Sekadar contoh, status kenajisan anjing dalam Mazhab Syafi’i dan Hanbali ternyata dikuatkan oleh sains modern.
Sebagai landasan ilmiah, sebuah syarah kitab dari Mazhab Hanbali memaparkan alasan logis kenajisan anjing tersebut.
Kitab itu berjudul Ihkamul Ahkam Syarah ‘Umdatul Ahkam yang ditahqiq oleh Ahmad Muhammad Syakir.
Kitab ‘Umdatul Ahkam ditulis oleh ulama dari Mazhab Hanbali yang bernama Abdul Ghani Al-Maqdisi. Syarahnya yang berjudul Ihkamul Ahkam ditulis oleh Ibnu Daqiq Al-Id.
Dalam kitab yang ditahqiq oleh Ahmad Muhammad Syakir, ternyata ada catatan kaki yang menjelaskan landasan ilmiah kenajisan anjing dari sisi kesehatan.
Hadits Rasulullah shallallahu ‘alaihi wa sallam dari Abu Hurairah yang dijelaskan dalam kitab tersebut artinya: “Apabila anjing minum dari wadah salah seorang di antaramu, maka basuhlah tujuh kali.”
Dalam riwayat Muslim, yang pertama dengan debu. Hadits di atas sangat jelas menyatakan bahwa perkakas atau bejana yang disentuh atau dijilat oleh anjing dianggap najis dan kandungan di dalamnya juga menjadi najis sehingga harus dibuang.
Lebih lanjut dikatakan bahwa perkakas itu harus dicuci tujuh kali dengan air, yang salah satunya dicampur dengan debu atau tanah.
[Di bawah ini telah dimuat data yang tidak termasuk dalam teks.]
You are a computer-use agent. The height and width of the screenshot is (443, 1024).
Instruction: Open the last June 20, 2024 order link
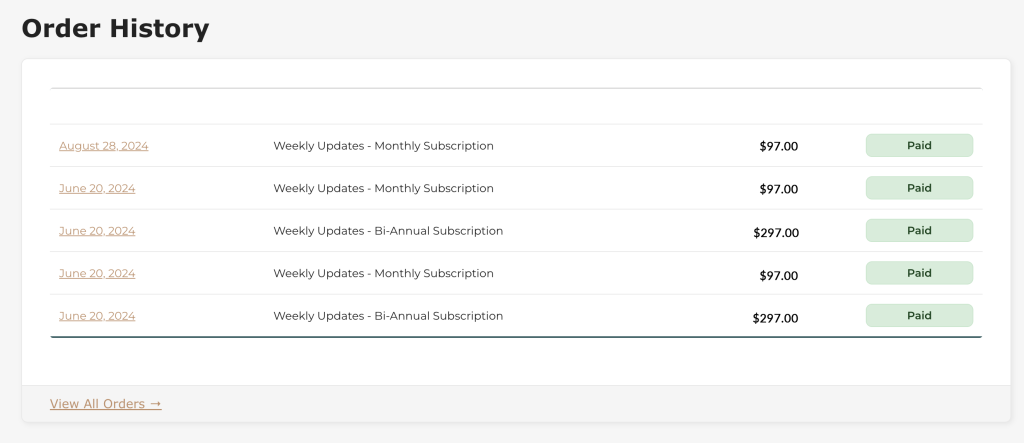coord(97,316)
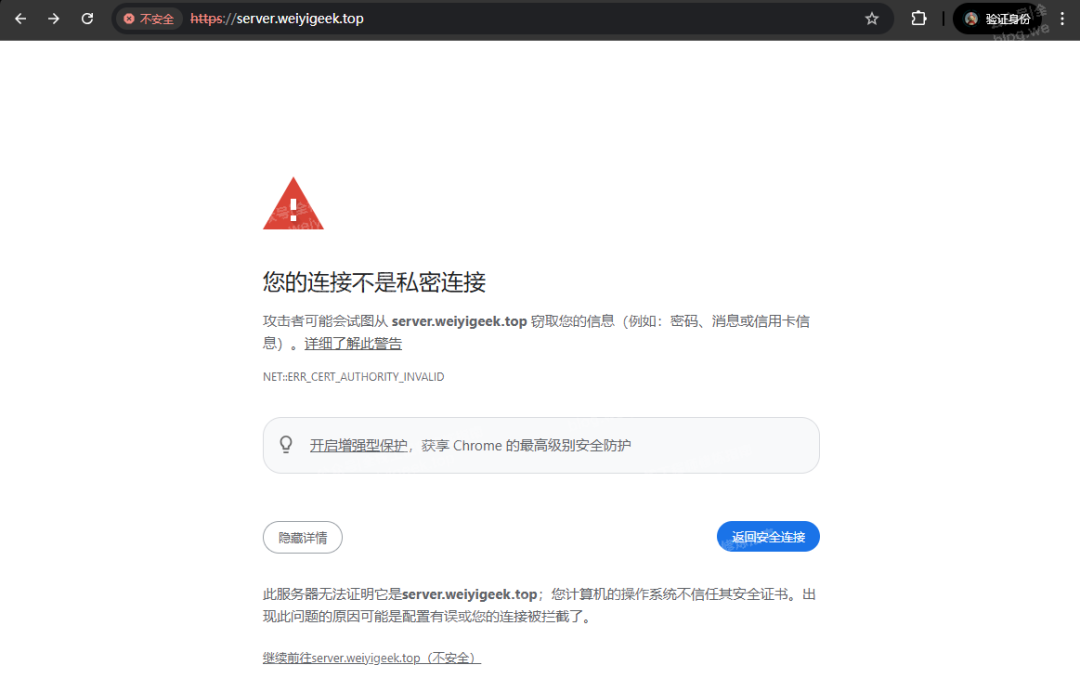Click the lightbulb icon beside the protection tip
This screenshot has height=678, width=1080.
(x=286, y=444)
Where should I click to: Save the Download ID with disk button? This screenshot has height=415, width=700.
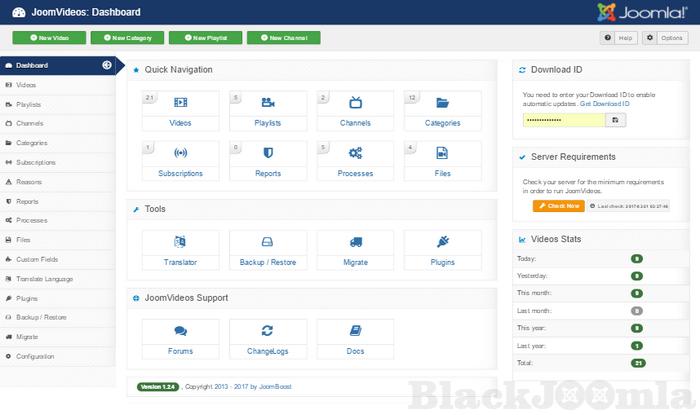pos(616,120)
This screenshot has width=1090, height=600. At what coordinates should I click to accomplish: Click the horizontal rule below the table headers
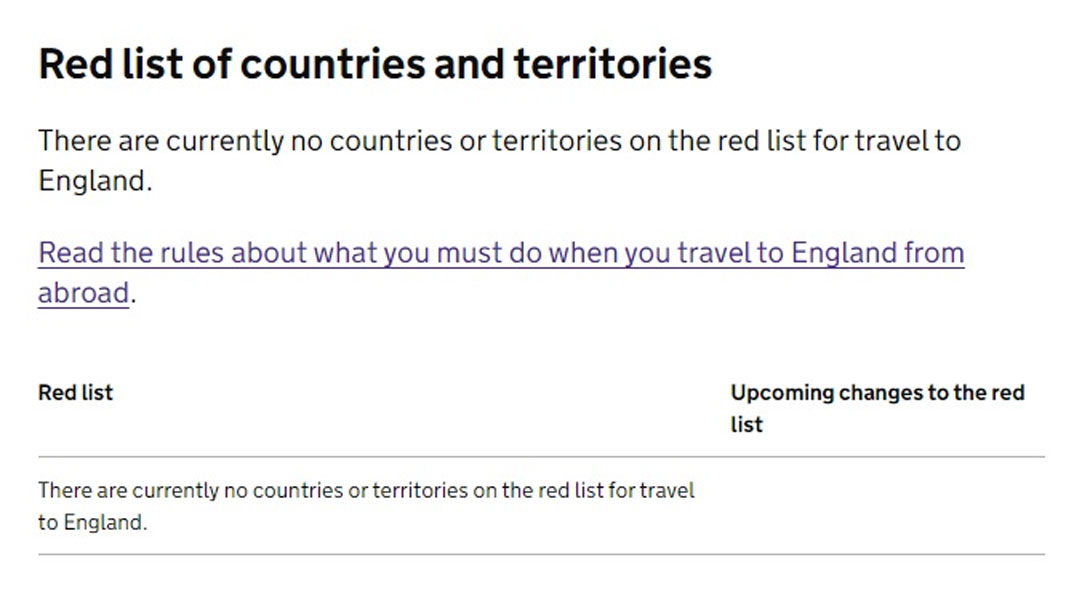point(541,457)
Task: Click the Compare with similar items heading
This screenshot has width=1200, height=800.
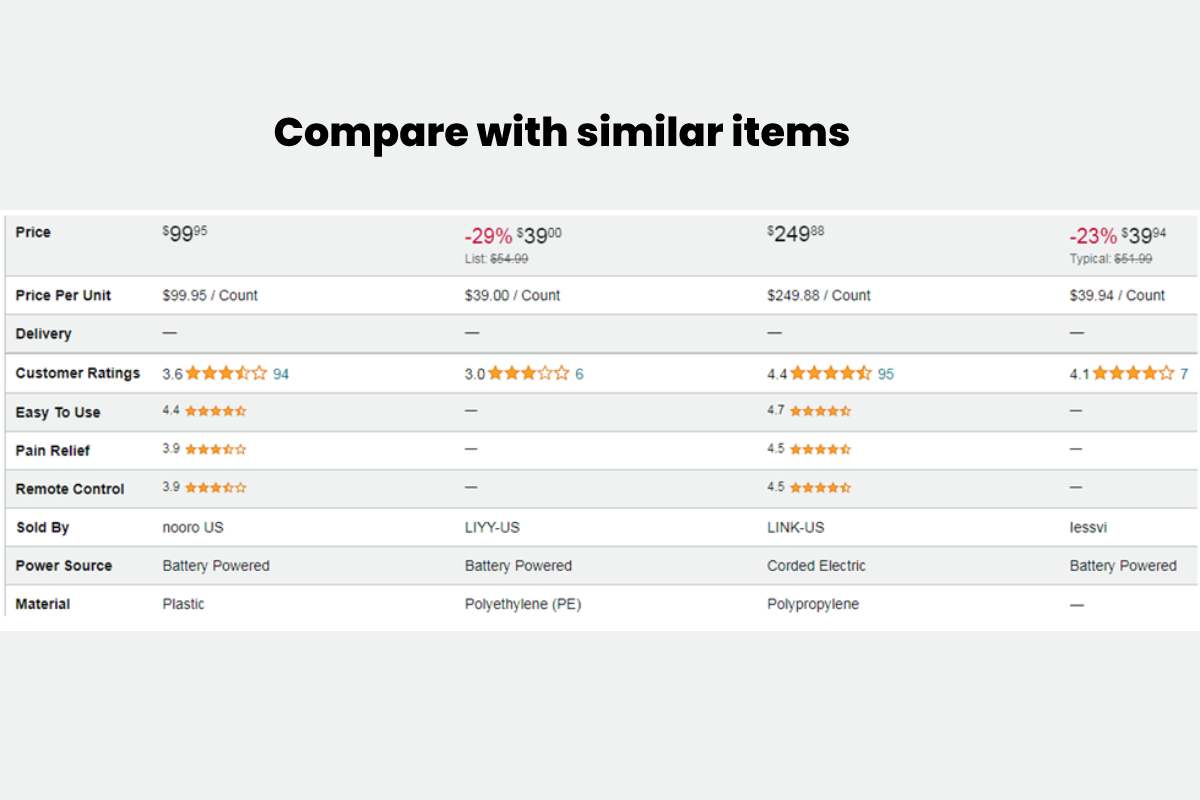Action: (x=562, y=132)
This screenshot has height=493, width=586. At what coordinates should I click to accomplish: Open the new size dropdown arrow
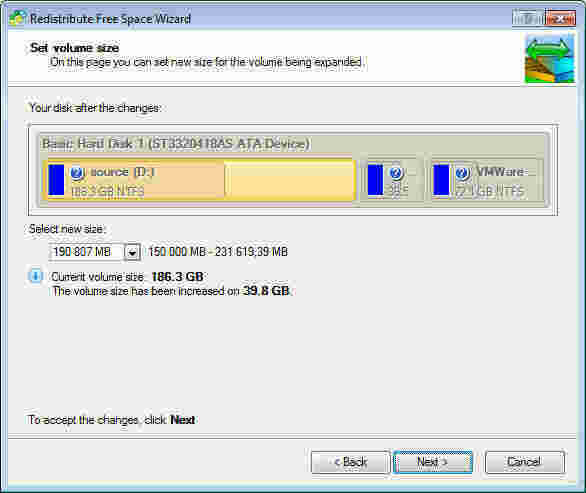(132, 252)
Mengapa peralatan itu harus dicuci tujuh kali dan apa hikmah di balik pencucian dengan debu atau tanah?
Catatan kaki kitab tersebut menjelaskan berdasarkan tinjauan sains modern sebagai berikut: “Harus jelas bahwa hanya untuk membersihkan sesuatu dari najis (ringan atau sedang), tidak perlu mencucinya sebanyak tujuh kali.